> **Task statement**
Quote word for word the lines starting at the line with "Click the address bar URL" and ending at the final line of the entries. Leave out any pictures.

*** Records shown Section Begins ***

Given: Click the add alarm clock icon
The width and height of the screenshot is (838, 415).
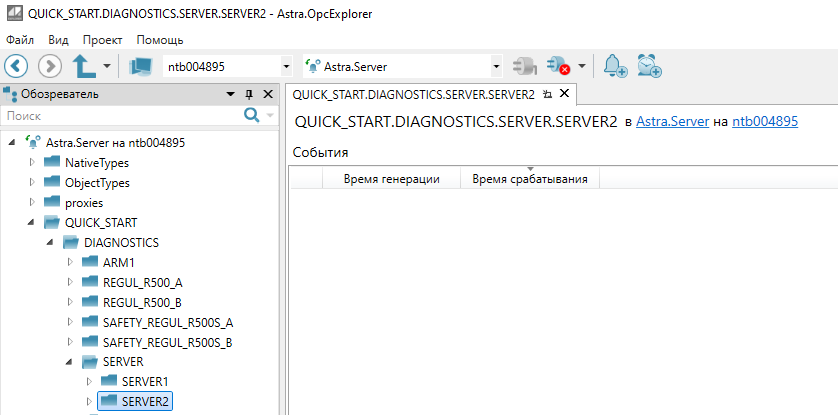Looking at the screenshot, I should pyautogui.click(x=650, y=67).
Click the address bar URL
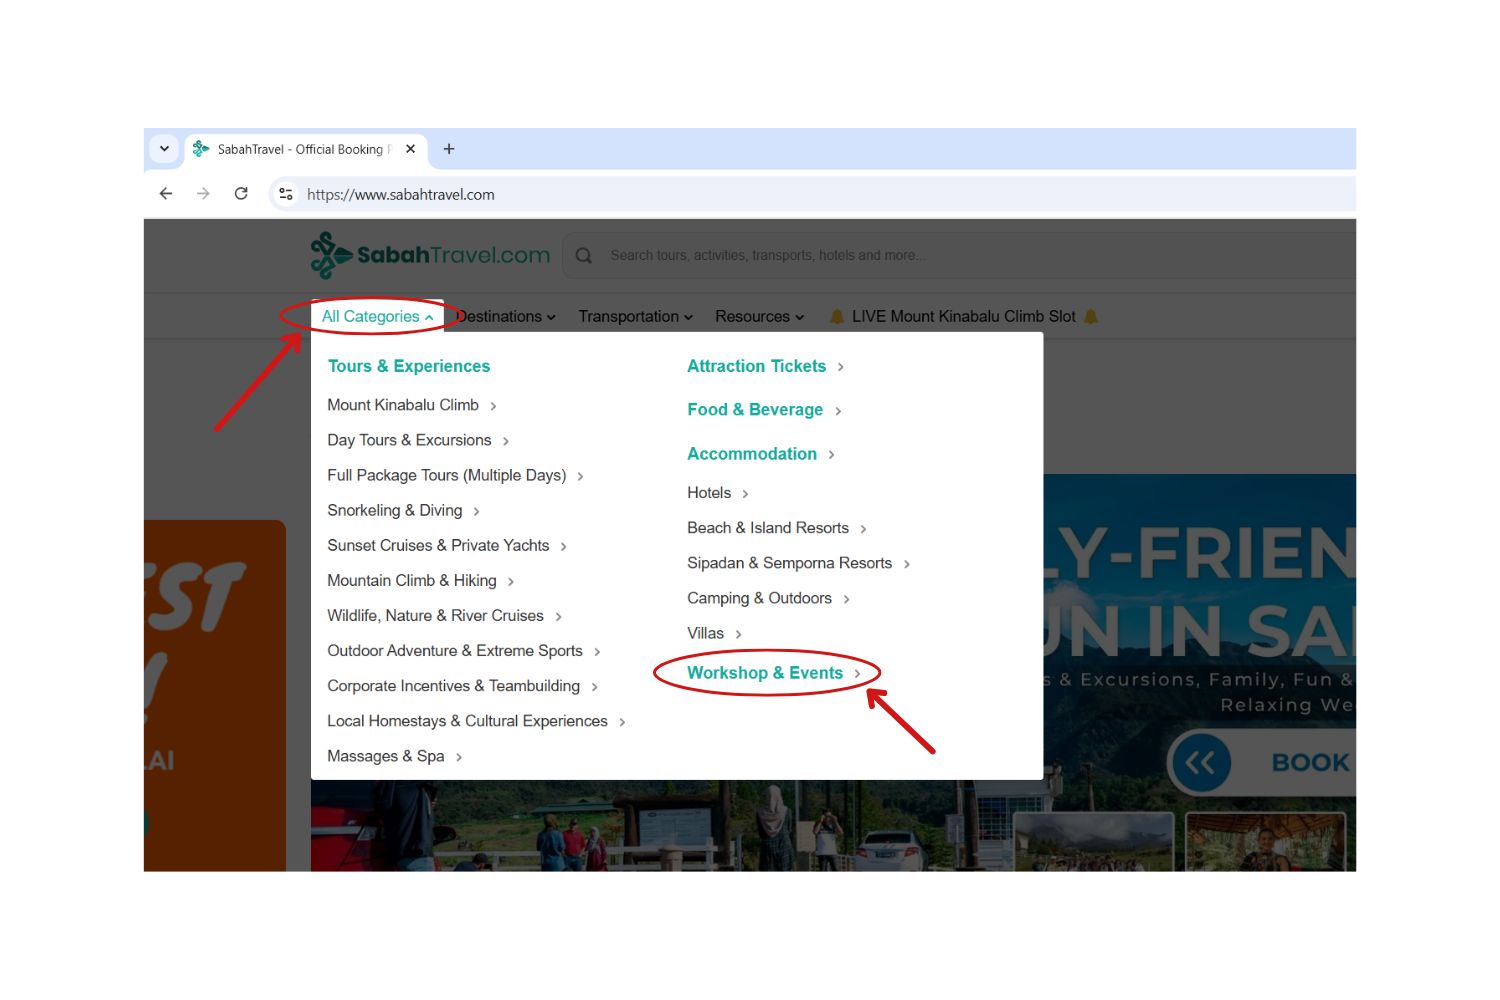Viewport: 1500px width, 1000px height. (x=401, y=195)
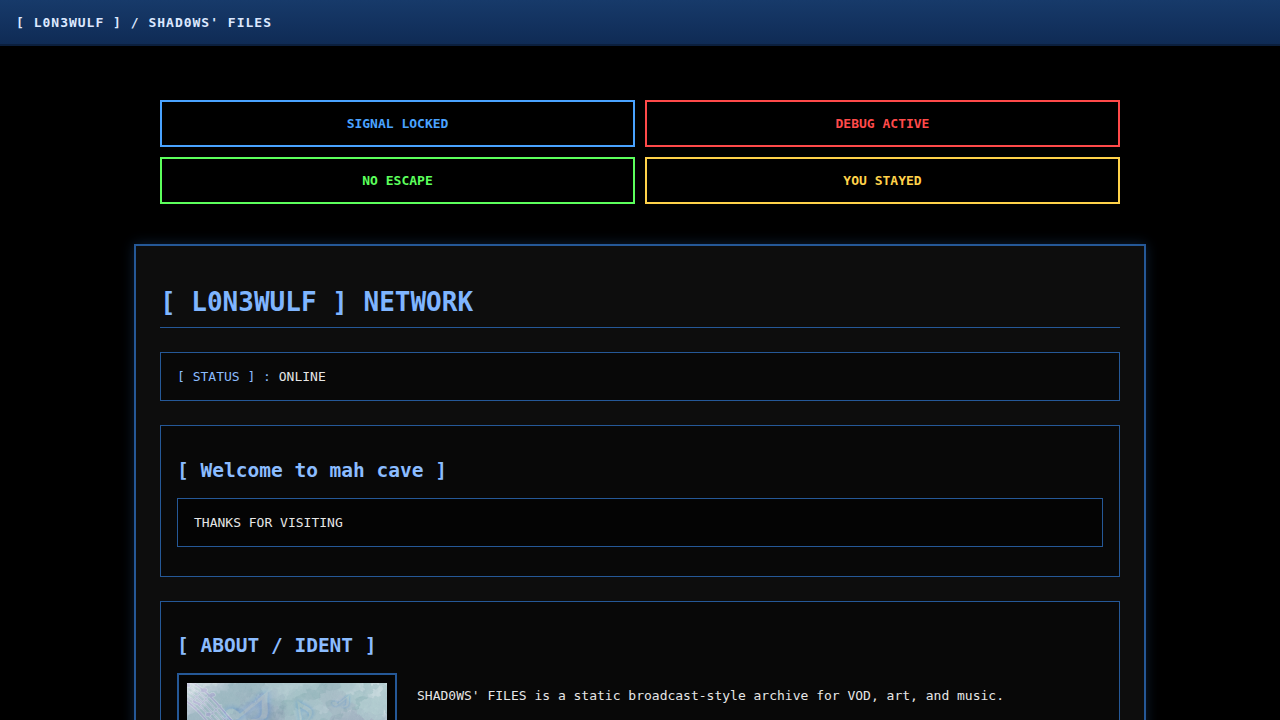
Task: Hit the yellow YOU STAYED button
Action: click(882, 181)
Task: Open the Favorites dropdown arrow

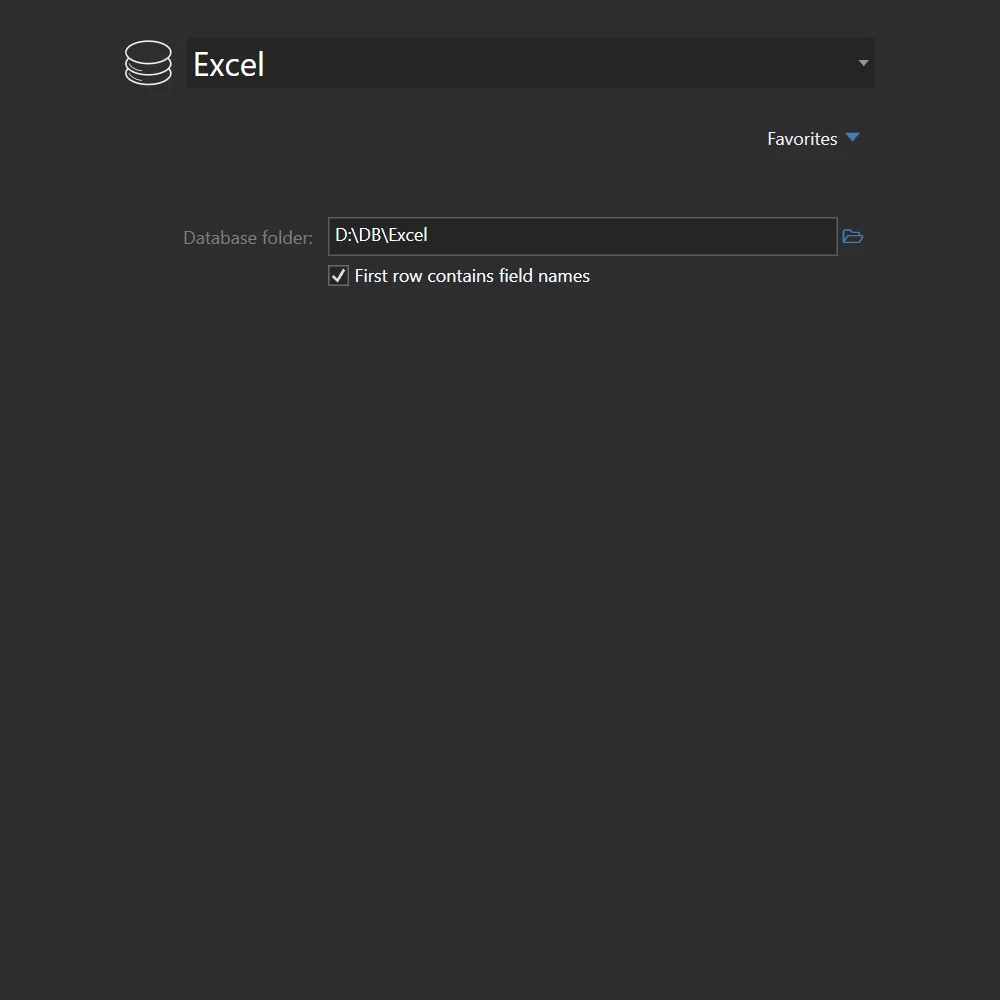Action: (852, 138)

*** Records shown Section Ends ***

> **Solution for this exercise**
Click the address bar URL
Viewport: 1500px width, 1000px height. (x=401, y=195)
Task: Hit the yellow YOU STAYED button
Action: click(882, 181)
Task: Open the Favorites dropdown arrow

Action: (852, 138)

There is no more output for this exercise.